“SAVE AND STRENGTHEN MEDICARE ACT” INTRODUCED
On December 11, the outgoing chairman of the House Ways and Means Health Subcommittee introduced a bill (the “Save and Strengthen Medicare Act,” H.R. 6645) that proposes major changes to the Medicare program. Rep. Wally Herger (R-CA), who is retiring from Congress at the end of this year, said that the bill “embrace[s] the best ideas that have been put on the table to date, from any political or ideological quarter.”

The bill includes several proposals. Perhaps the most controversial is the concept of premium support, in which Medicare beneficiaries would receive subsidies from the federal government to buy private health insurance. Some previous such proposals have been criticized as “voucher programs” that would shift insurance costs to Medicare beneficiaries; Rep. Herger’s bill, however, would permit beneficiaries to choose to remain in traditional fee-for-service Medicare.

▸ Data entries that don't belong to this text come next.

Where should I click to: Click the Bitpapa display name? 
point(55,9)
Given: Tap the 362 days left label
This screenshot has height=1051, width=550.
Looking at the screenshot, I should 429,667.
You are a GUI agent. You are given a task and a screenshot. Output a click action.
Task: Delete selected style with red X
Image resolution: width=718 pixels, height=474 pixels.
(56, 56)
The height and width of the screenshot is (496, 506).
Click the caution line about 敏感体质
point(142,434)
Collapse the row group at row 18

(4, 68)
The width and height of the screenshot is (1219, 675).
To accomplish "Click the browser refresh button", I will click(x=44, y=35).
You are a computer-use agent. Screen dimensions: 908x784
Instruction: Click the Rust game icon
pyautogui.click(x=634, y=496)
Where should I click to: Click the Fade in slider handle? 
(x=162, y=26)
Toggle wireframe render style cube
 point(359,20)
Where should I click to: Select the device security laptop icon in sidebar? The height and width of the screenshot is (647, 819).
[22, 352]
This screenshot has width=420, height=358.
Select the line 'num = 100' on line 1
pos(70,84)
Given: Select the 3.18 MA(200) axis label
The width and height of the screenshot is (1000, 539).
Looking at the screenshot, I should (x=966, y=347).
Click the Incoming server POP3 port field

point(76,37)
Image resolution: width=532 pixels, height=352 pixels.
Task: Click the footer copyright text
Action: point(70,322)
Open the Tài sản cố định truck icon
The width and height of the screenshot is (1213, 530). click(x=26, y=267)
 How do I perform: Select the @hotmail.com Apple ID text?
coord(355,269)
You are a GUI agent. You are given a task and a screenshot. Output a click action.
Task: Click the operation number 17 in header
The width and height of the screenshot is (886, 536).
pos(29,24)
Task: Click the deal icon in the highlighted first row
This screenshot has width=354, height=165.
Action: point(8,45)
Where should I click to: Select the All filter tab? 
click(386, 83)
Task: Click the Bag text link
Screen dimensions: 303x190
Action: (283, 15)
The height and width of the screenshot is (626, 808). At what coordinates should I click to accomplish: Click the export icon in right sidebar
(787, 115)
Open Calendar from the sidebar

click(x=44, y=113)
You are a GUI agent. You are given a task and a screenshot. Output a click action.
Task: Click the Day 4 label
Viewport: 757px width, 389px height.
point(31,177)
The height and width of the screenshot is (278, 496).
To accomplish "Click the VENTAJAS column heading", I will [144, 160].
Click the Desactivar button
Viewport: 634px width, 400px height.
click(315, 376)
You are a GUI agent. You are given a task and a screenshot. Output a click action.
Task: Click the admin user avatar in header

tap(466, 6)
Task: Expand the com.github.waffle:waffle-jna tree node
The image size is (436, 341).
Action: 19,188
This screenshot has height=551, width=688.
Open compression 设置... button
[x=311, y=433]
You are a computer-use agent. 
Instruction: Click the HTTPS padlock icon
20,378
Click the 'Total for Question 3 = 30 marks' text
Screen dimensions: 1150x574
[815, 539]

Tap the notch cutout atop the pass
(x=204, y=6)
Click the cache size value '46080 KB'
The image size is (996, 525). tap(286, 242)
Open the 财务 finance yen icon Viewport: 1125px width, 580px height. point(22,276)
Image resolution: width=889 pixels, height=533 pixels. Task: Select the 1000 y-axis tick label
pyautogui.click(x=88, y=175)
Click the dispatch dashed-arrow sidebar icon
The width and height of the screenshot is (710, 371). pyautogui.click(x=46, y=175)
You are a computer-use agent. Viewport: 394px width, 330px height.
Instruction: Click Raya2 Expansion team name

The bill proposes establishing incentives for people to delay enrolling in Medicare, through higher premiums for those under the “preferred Medicare age” (which will gradually be raised) and payroll tax breaks for those who delay retirement beyond age 65. The bill also proposes repealing the Independent Payment Advisory Board (IPAB) created under the Patient Protection and Affordable Care Act (PPACA). As it currently exists, the IPAB empowers the Secretary of the Department of Health and Human Services (HHS) to unilaterally implement the IPAB’s recommendations on reductions to Medicare payments if Congress fails to do so.